(Dataset records)
Start of Block
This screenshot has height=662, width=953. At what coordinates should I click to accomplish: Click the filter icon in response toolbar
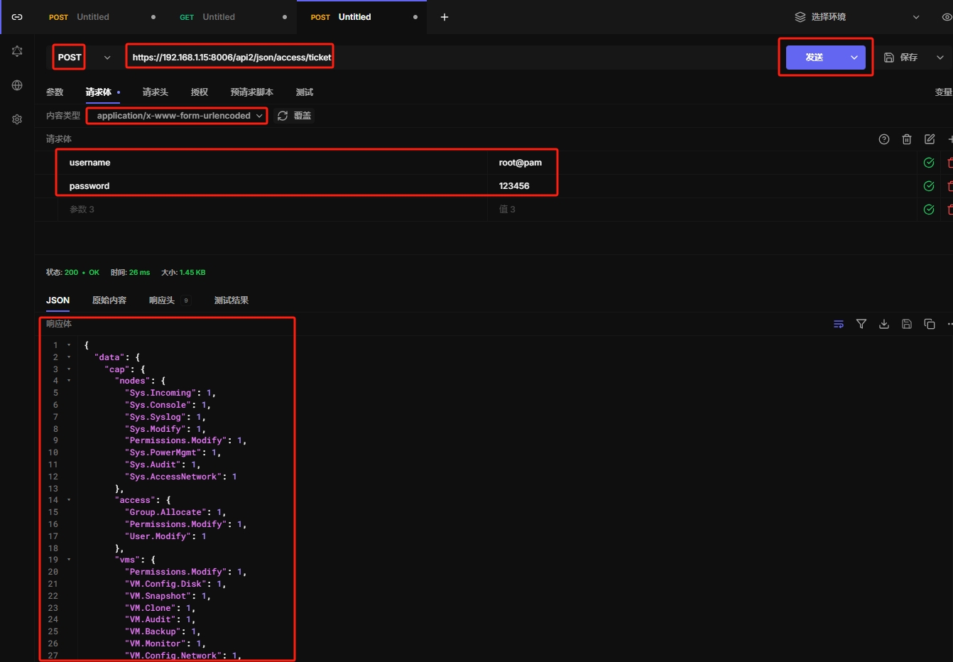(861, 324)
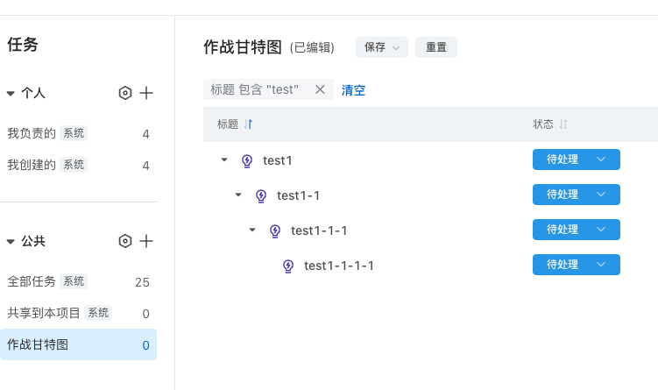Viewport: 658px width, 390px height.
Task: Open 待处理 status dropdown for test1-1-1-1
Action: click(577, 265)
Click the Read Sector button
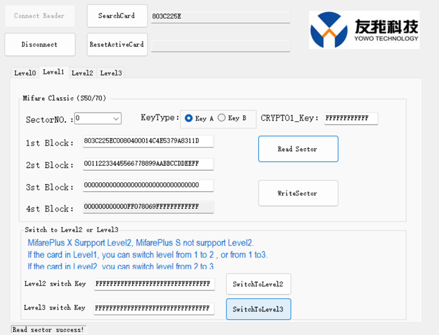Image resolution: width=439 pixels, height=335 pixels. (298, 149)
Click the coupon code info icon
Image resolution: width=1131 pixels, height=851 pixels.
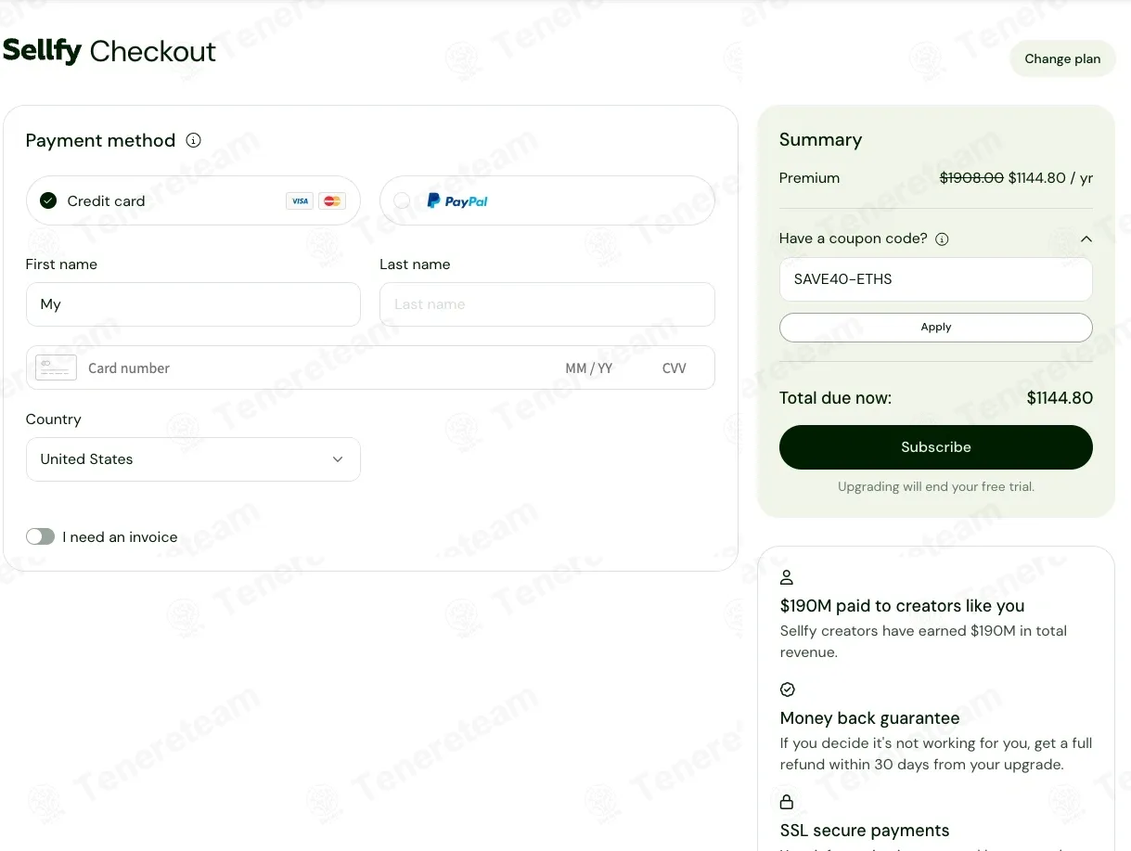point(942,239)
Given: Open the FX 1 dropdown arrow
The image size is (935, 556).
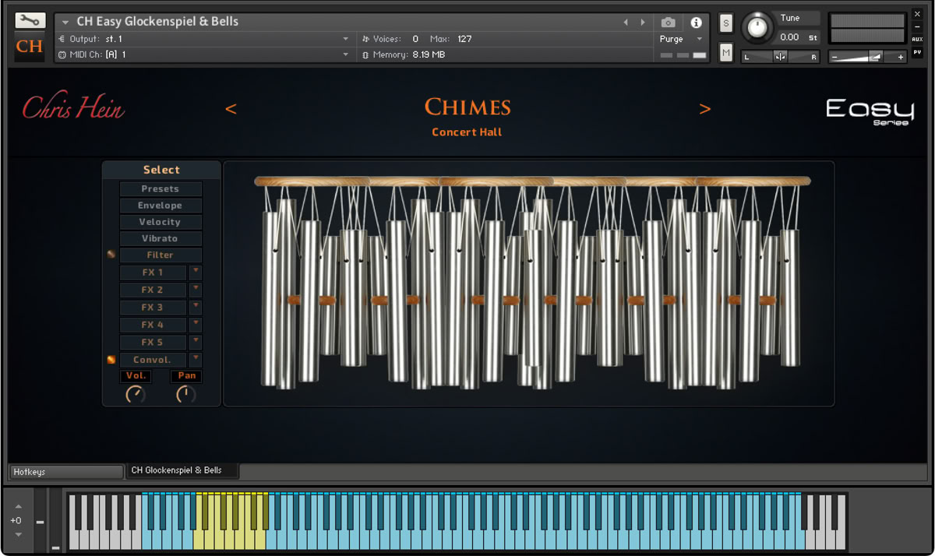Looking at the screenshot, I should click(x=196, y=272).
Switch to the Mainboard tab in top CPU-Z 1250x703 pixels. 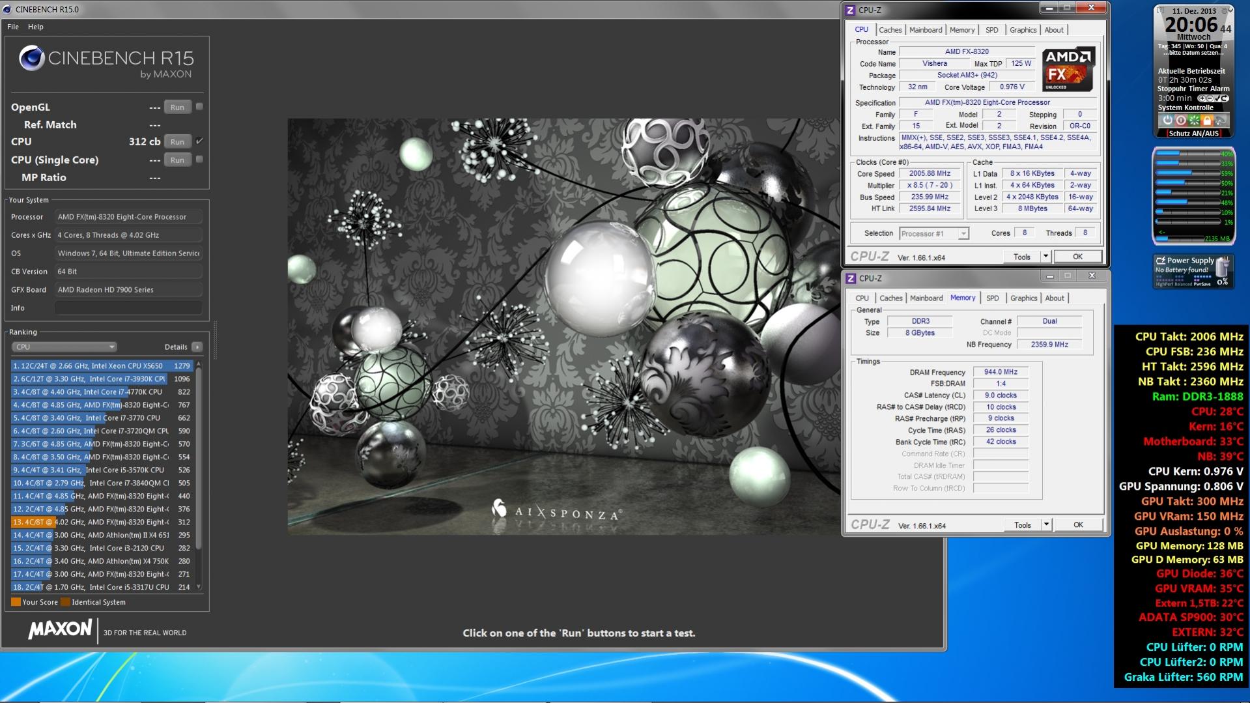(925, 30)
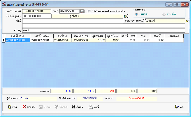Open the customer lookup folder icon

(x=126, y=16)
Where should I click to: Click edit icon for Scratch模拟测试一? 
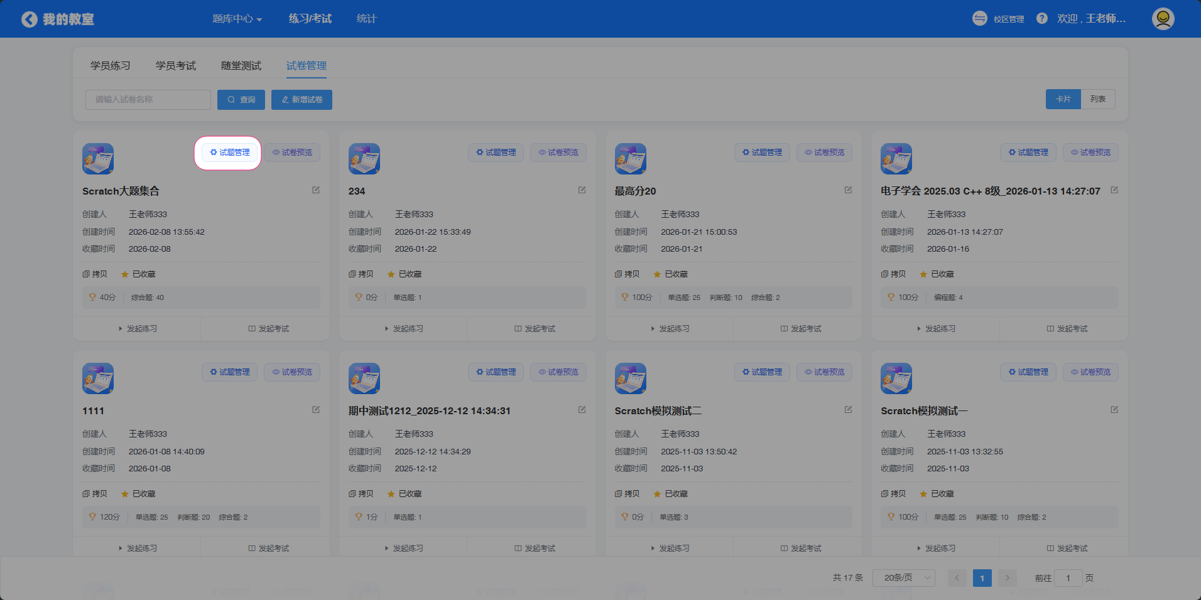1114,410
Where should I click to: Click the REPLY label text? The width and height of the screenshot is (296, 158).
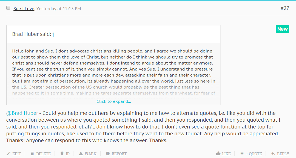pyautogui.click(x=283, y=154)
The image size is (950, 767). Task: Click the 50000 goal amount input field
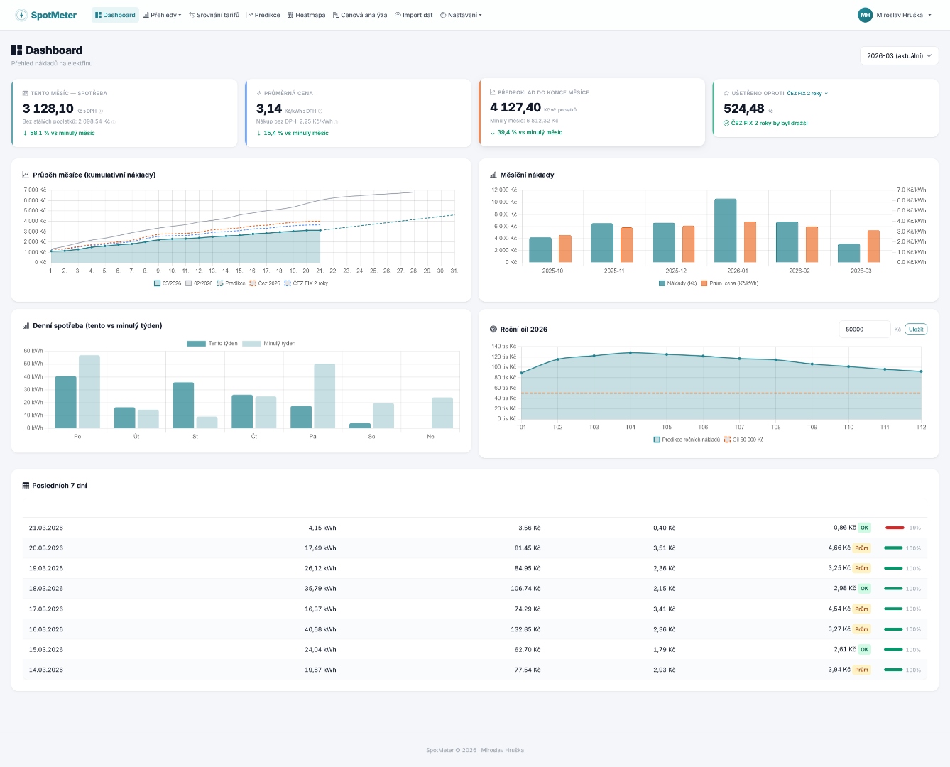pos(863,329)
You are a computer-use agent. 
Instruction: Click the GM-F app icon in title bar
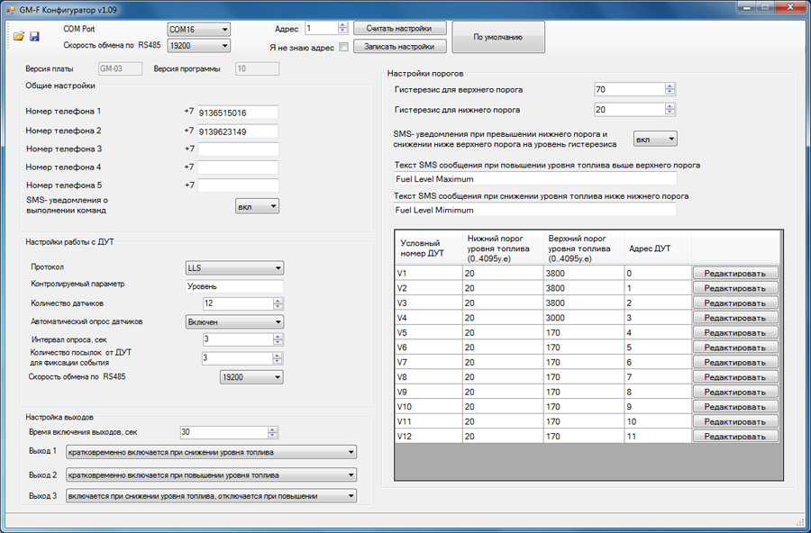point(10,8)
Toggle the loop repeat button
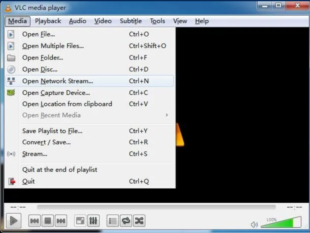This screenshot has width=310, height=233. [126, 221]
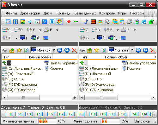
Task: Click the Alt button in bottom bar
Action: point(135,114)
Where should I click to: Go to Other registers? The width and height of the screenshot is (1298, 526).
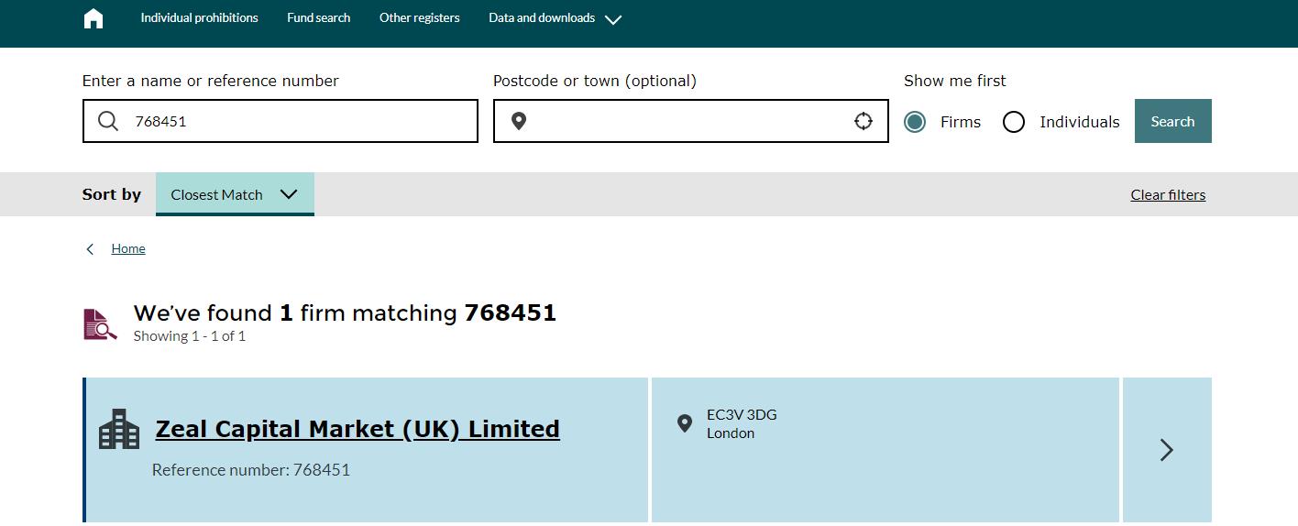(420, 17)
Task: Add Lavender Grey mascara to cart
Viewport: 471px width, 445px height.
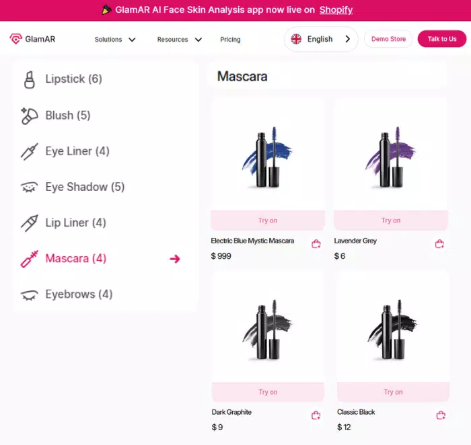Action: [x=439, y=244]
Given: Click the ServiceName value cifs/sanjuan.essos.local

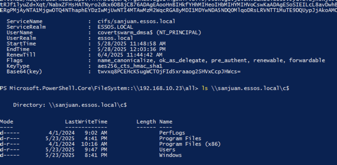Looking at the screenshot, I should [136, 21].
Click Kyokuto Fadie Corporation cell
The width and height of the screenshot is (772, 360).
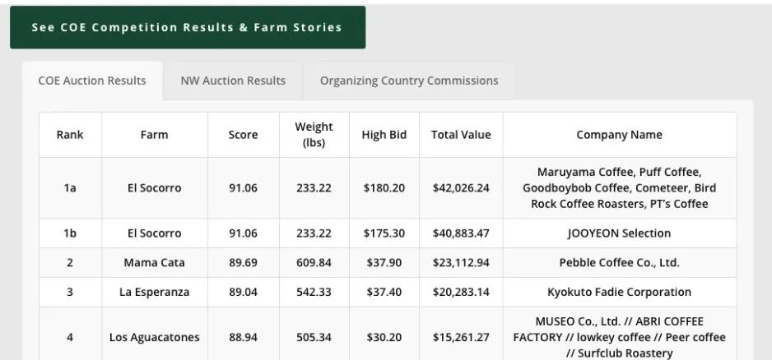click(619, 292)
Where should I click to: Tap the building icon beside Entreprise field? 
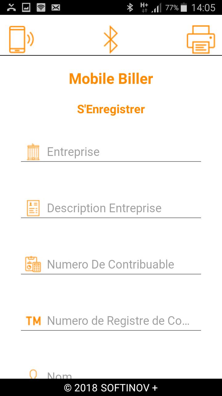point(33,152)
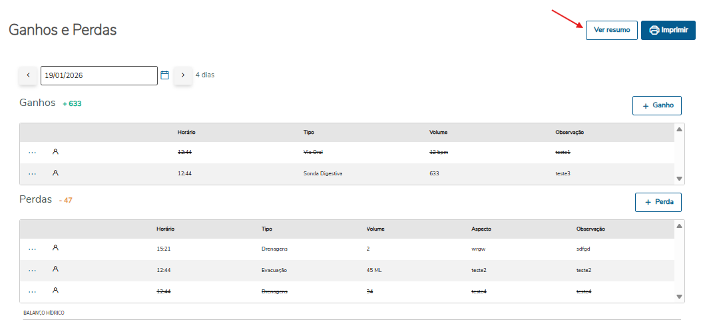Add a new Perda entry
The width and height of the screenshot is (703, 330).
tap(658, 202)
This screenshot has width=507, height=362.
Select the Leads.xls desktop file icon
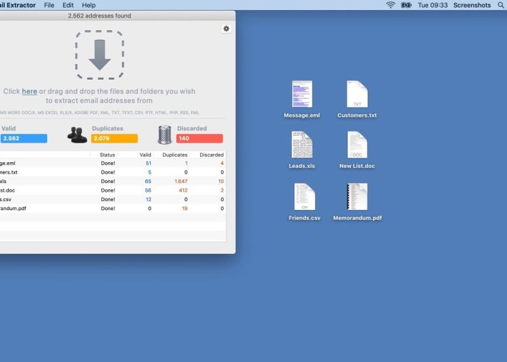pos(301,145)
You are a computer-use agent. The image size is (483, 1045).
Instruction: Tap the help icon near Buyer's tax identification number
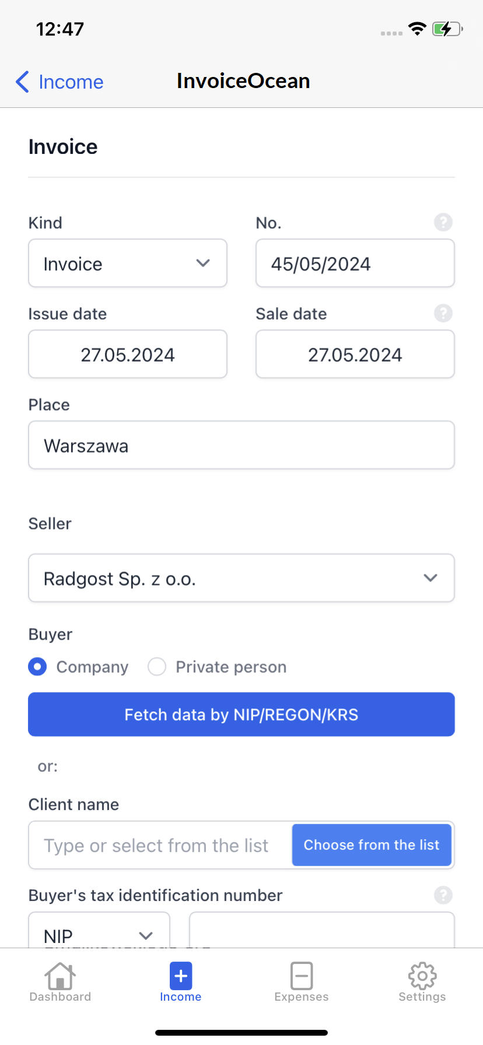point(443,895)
End of Block
Work to be completed: Above are some entries. Restate word for word the lines from the one holding "Given: Click the" through the one holding "You are a computer-use agent. The", but not the pictures.

Expected output:
Given: Click the ServiceName value cifs/sanjuan.essos.local

Looking at the screenshot, I should [136, 21].
Click Kyokuto Fadie Corporation cell
The width and height of the screenshot is (772, 360).
click(619, 292)
Where should I click to: Tap the building icon beside Entreprise field? 
point(33,152)
Add a new Perda entry
The width and height of the screenshot is (703, 330).
tap(658, 202)
This screenshot has width=507, height=362.
Select the Leads.xls desktop file icon
pos(301,145)
You are a computer-use agent. The image size is (483, 1045).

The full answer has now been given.